The logical data fabric is a vision of a unified data delivery platform that abstracts access to multiple data systems by hiding complexity and exposing data in business-friendly formats.
In today’s data-first economy, it is not unusual for some organizations to have multiple data science, data engineering, and data platform teams dealing with issues such as pricing, supply-chain, and in-store shopping-related advanced data analytics and data science to propel their business and achieve a competitive advantage. As a result, one of the biggest challenges IT teams face these days is to serve a broad range of data consumers with varying levels of skill-sets. That is why a logical data fabric approach is rising to prominence.
Such an approach promises to achieve a flexible, real-time, and augmented data integration pipeline, combined with comprehensive data management capabilities, to serve the most data-savvy as well as the least data-savvy consumers within an organization. By utilizing knowledge graphs, data catalogs, and AI/ML on active metadata, this new data integration, and data management approach supports faster and automated data access and sharing.
A data fabric is a composable architecture, meaning components like data catalog, knowledge graph, data preparation layer, recommendation engine, DataOps, and orchestration can be combined with disparate tools working together. While that is true, some of the best-of-breed data fabrics are a single platform, offering all the important capabilities of a data fabric. The logical data fabric is a vision of a unified data delivery platform that abstracts access to multiple data systems for business consumers, hiding the complexity and exposing the data in business-friendly formats while, at the same time, guaranteeing the delivery of data according to predefined semantics and governance rules. In the digital world we live in, it is not much of a stretch to say that will make every CIOs dream come true.
A key criteria of today’s self-service strategy is the ability of business users, such as citizen analysts, data scientists, and LoB developers, to find what datasets are available in the data delivery layer to ascertain which ones are relevant for their information needs. Dependency on the IT team for data search and discovery has become a bottleneck for personas such as data scientists and citizen analysts. Worse, these scarce resources cannot afford to waste wrangling data rather than building models or analyzing data. A data catalog that is integrated with the data delivery layer and is enhanced with an AI/ML-based recommendation engine helps users achieve fast data discovery and exploration. Business stewards can create a catalog of business views based on metadata, classify them according to business categories, and assign them tags for easy access. A logical data fabric with enhanced collaboration features helps all users endorse datasets or register comments or warnings about datasets, helping them to further contextualize dataset usage and better understand how their peers experience them.
While ease of data search, data discovery, data classification, and tagging help users to find the right data at the right time, it can be significantly enhanced with the help of a powerful AI/ML engine. In an AI/ML-powered logical data fabric, past user activity can be analyzed to provide personalized recommendations and shortcuts to select datasets, which accelerates data science projects and advanced analytics. Other enhancements may include extended profiling information about datasets and columns and improvements in smart search, which is the smart ranking of results, similar to the way google search works but in the context of enterprise data access.
As companies spread out their operations across the globe, so does their data. More importantly, enterprise-wide data is not only distributed regionally but also across clouds, sometimes multiple clouds and on-premises. While a logical data fabric architecture holds the promise of non-replication of data to a large extent, that also begs the question of performance of queries run by data scientists, business analysts, or LoB users, a key criteria for making a rapid business decision. A single query may potentially access data from multiple different locations across the globe, with a mix of cloud and on-premises systems. While there are many possible ways of accelerating the query, including caching, query pushdown, etc., one of the most useful query accelerations can be accomplished with the use of AI/ML.

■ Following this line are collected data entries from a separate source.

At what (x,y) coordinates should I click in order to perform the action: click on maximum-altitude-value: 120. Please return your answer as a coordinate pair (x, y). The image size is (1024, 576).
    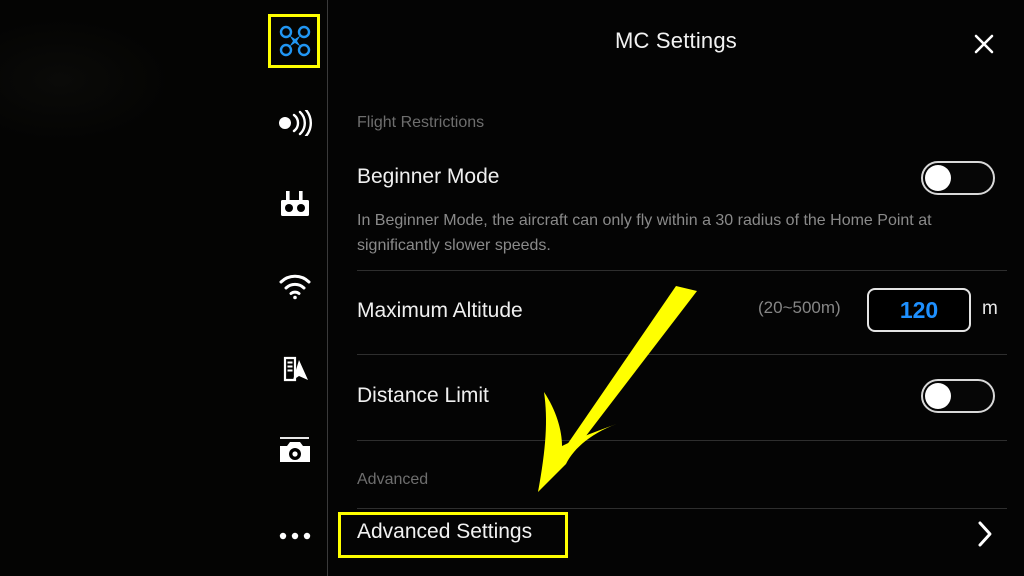
    Looking at the image, I should click on (919, 310).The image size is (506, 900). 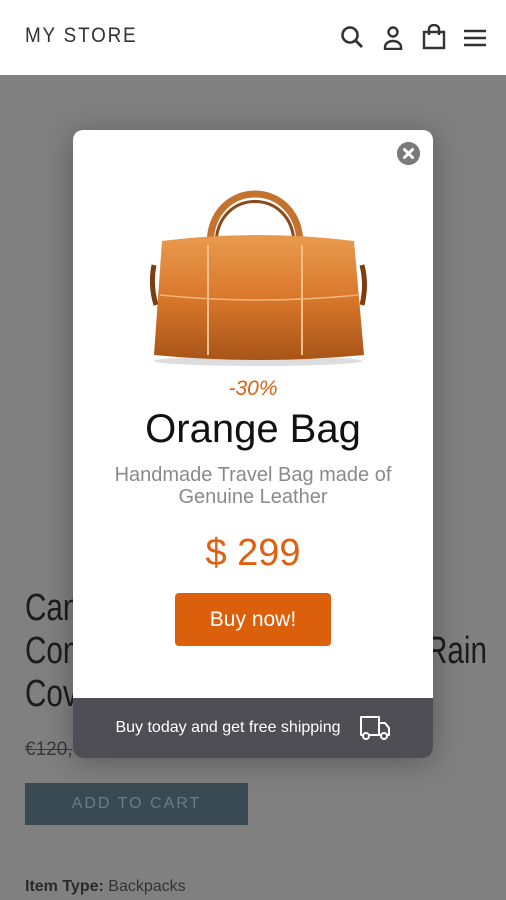 I want to click on shipping-text: Buy today and get free shipping, so click(x=228, y=728).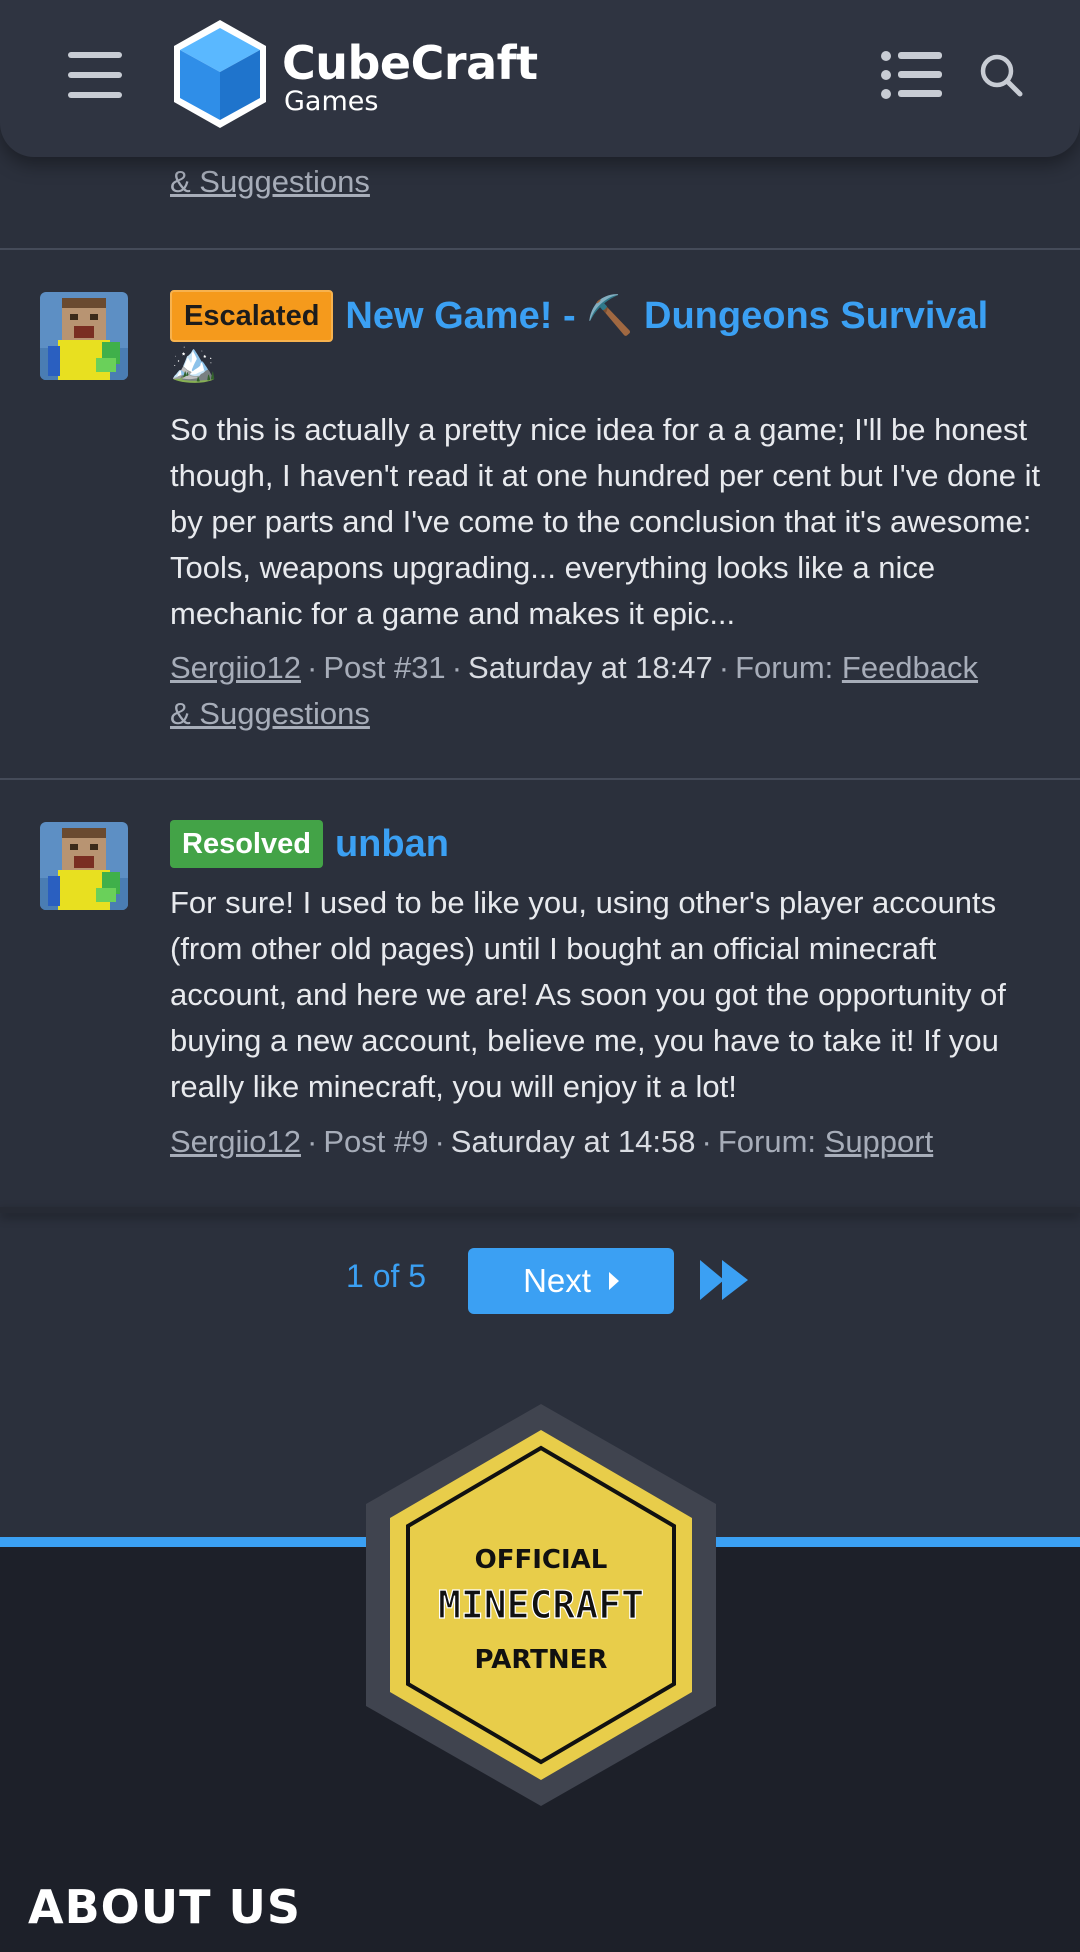 Image resolution: width=1080 pixels, height=1952 pixels. What do you see at coordinates (542, 1660) in the screenshot?
I see `partner-badge-line3: PARTNER` at bounding box center [542, 1660].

Data consumers, such as data scientists, citizen analysts, or executives, are often looking for information that have related or the same intermediate datasets. In such cases, this intermediate stage information can be intelligently materialized and stored in data repositories that are most optimal for data access at a later time. During a similar query run, the AI/ML engine can recommend the usage of a materialized view to accelerate the query by many fold. It can greatly accelerate business decision-making, which can help increase revenue and/or decrease costs.

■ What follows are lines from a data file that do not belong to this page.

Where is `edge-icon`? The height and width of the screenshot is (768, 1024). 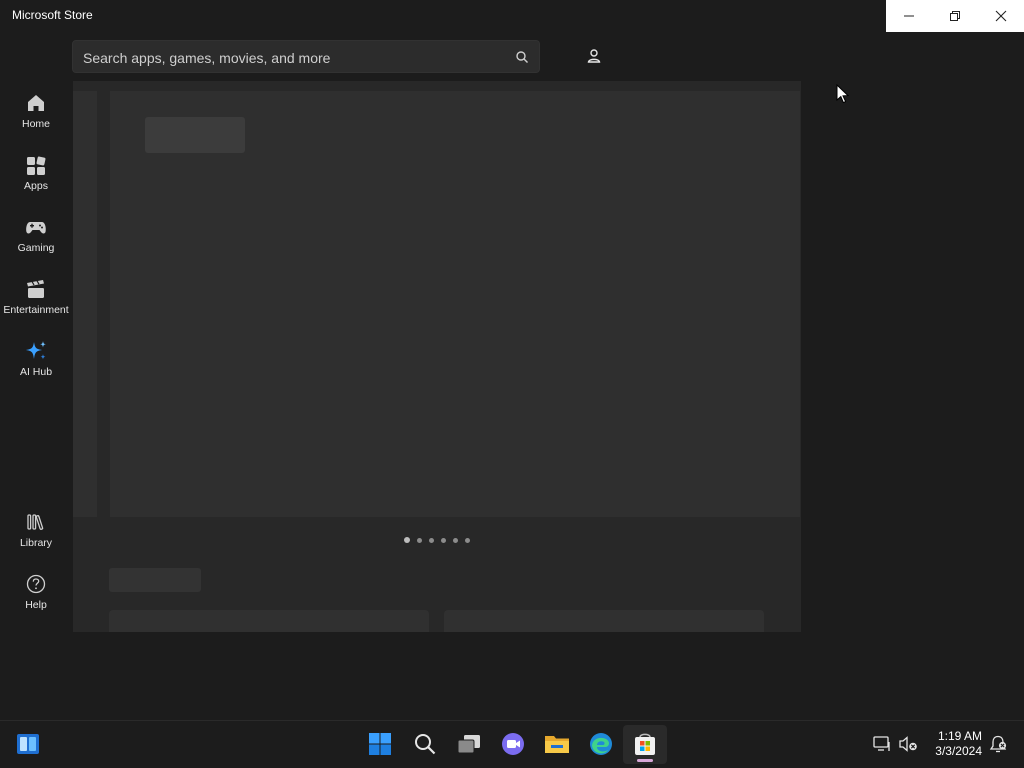 edge-icon is located at coordinates (601, 744).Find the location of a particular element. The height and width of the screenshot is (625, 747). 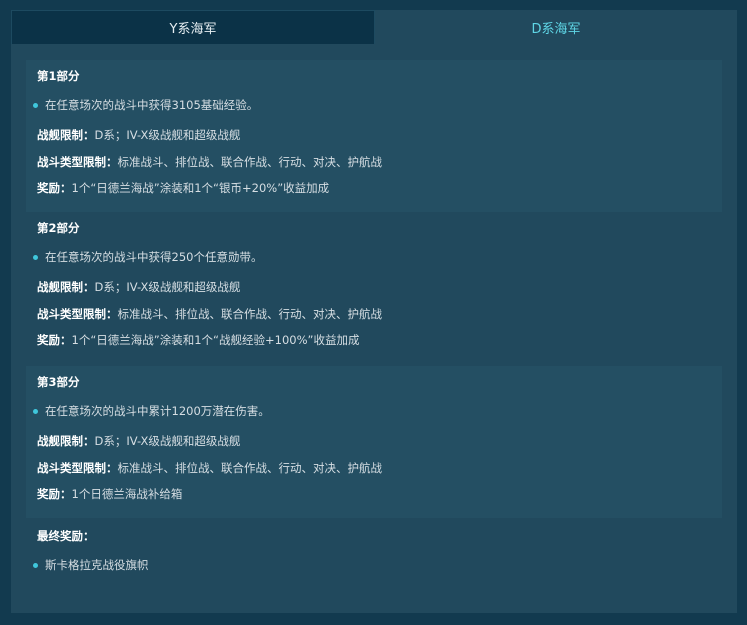

reward-line: 奖励：1个“日德兰海战”涂装和1个“战舰经验+100%”收益加成 is located at coordinates (198, 340). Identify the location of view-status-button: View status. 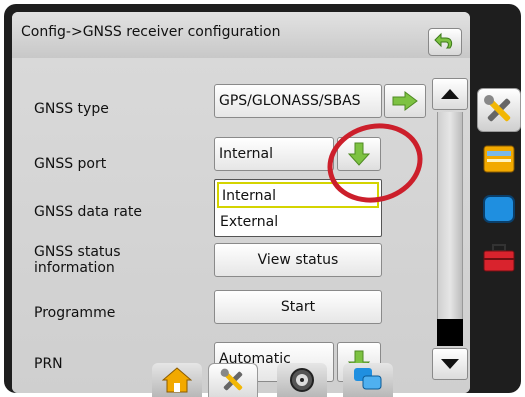
(298, 260).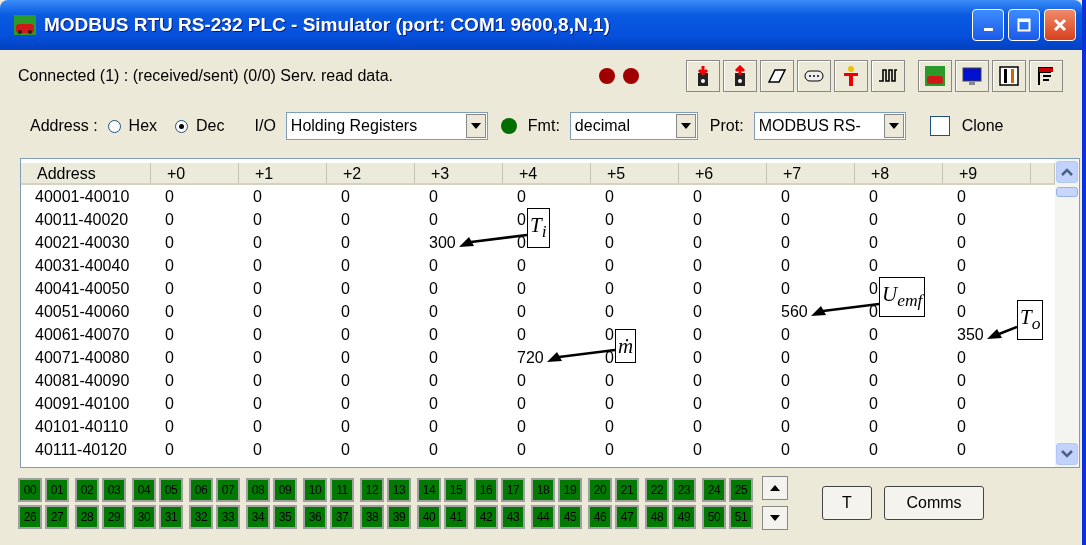  I want to click on slave-indicator: 30, so click(144, 516).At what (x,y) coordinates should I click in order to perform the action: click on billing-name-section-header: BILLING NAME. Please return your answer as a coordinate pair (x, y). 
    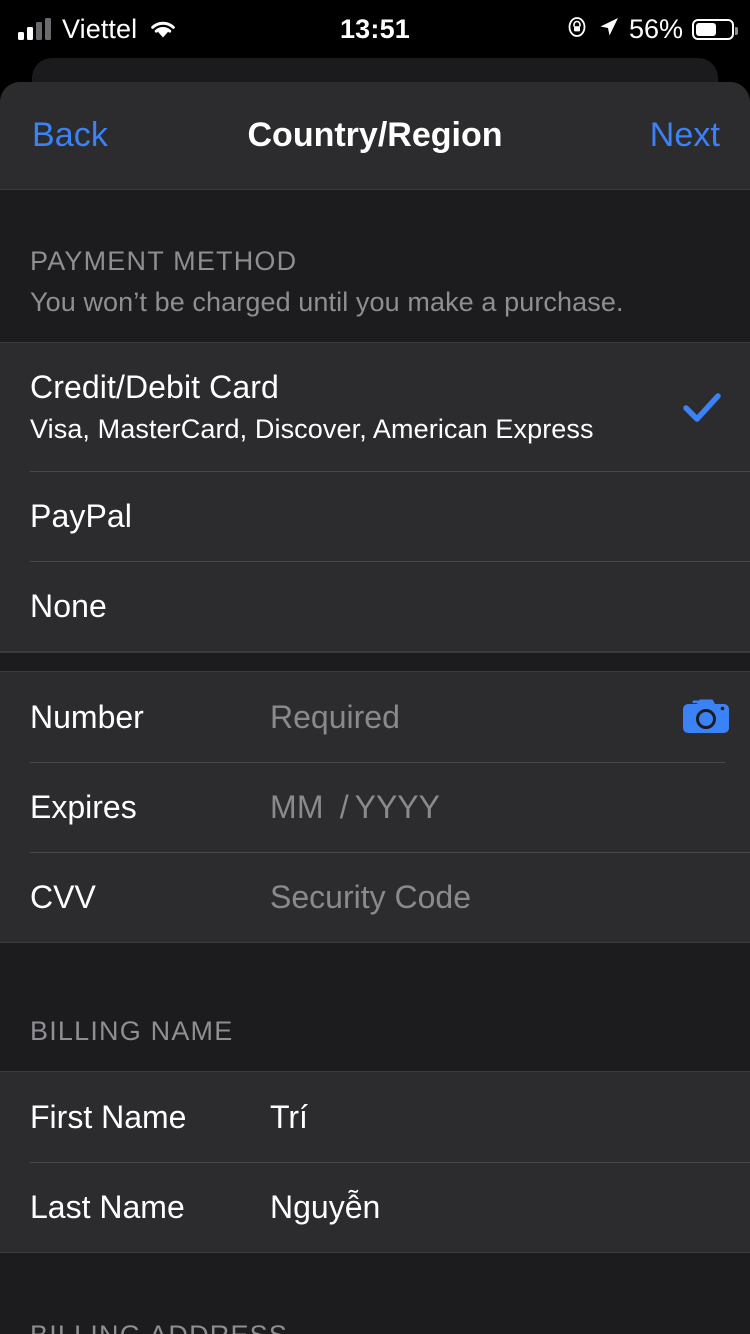
    Looking at the image, I should click on (375, 1007).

Both the query acceleration and data catalog-based enhanced collaboration and data search are made possible with the combination of metadata activation and AI/ML techniques. Metadata truly holds promise for the future of data management and digital business transformation. Comprised of a foundation of metadata-based data integration, data management, and data delivery, the hope is that a well-planned logical data fabric that includes critical capabilities such as data virtualization, an integrated data catalog, and a strong AI/ML-based recommendation engine can solve complex enterprise-wide data access problems and enable organizations to serve their customers better.